ANS.: I would like to specialize in Orthopedics or Surgery as they are the branches of my interest.

Q. What seat have you been allotted in counseling? Did you join?

ANS.: The counseling rounds are yet to begin.

Q. What is your advice to future aspirants?

ANS.: Well study strategies and overall planning is most effective when personalized as per the individual. That being said, there are some general principles I learned while preparing which I would like to share below.

1. Studying all night without sleeping (pulling an all-nighter) is overrated and counterproductive. Disrupting the circadian rhythm is likely to do more harm than good even if you are used to staying up late (and more so if you aren’t).

2. As far as possible please try to maintain a simple diet at regular intervals and adequate hydration.

3. While making a timetable, it is always wiser to plan for short intervals (say a week) after which one should take a review of what was planned versus what was achieved before planning for the next time span. Longer timetables (of multiple weeks or months at a time) are likely to fail or fall slack.

4. Though it is advisable to give plenty of tests to assess your performance in terms of scores and ranks, it is wise to remember that “fluctuations are the rule” and that not even the topper of any exam has a great score to begin with, nor a continuous high rank. The marks or ranks, good or bad, need not affect your morale. (That’s why they are called MOCK tests and not the real thing.)

5. Cost/benefits analysis (in terms of time spent versus the gain expected) should be the deciding criterion for any decision made during the prep period.

Q. Indian PG entrances are highly competitive, so to crack them students end up in appearing for multiple PG exams with some of them having the same exam with different slots and papers, please extend your views on this and their pros and cons of appearing in multiple PG entrances.

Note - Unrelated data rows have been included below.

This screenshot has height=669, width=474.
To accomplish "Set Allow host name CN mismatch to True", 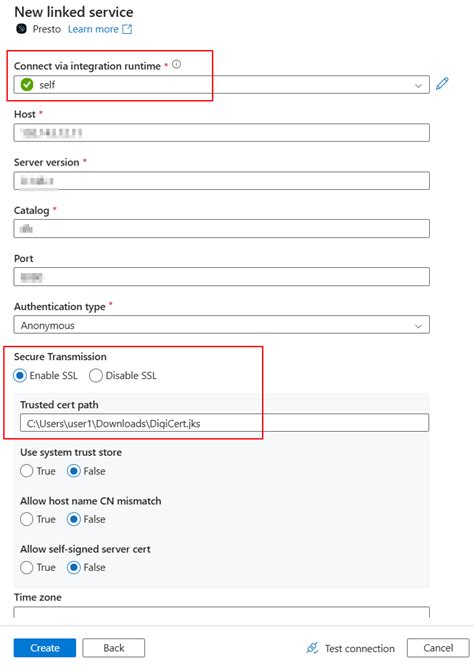I will point(26,519).
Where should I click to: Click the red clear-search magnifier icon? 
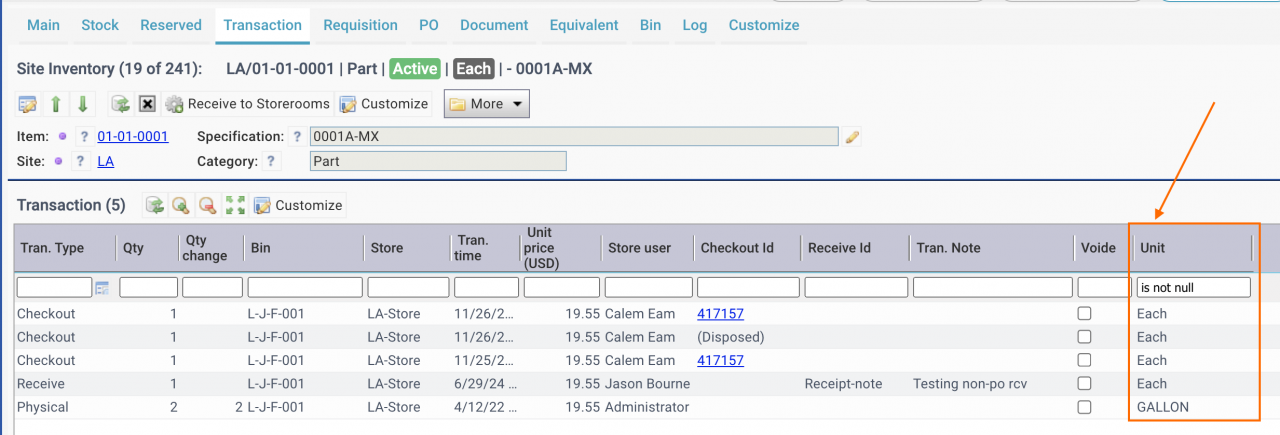click(x=208, y=205)
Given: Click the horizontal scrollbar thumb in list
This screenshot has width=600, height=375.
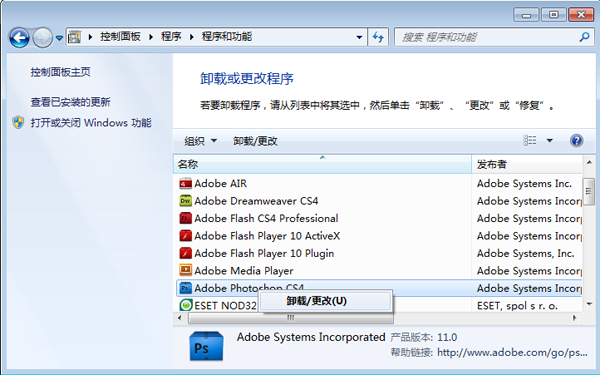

ANS.: The decision to appear for multiple PG entrances should be made based on the time spent in appearing versus the likely gains in terms of experience or the possibility of getting a seat. It differs for each candidate. For example, I did not give any central institute exams like AIIMS or JIPMER because it involved travel to another city and I was not aiming for those institutes anyway. As far as the entrance exams with multiple slots and multiple paper sets are concerned, I have always opined that the system is absolutely unreliable and unpredictable. Although the “Itemized Response Theory” marking system is used in other exams such as the GATE or the likes, it succeeds in those settings simply because it is possible to objectively analyze the difficulty level of a sum or numerical problem but it is impossible to gauge the difficulty level of a medical fact; and getting a vague idea of the difficulty level as an inverse relation of the number of people answering the question is simply too inaccurate to judge the relative merit of over a lakh aspirants.I thank the admins at for conducting this interview.

I thank the admins at for conducting this interview.

We are ending this interview with our hearty congratulations and best wishes for future to this talented person, Dr. Prateek Joshi.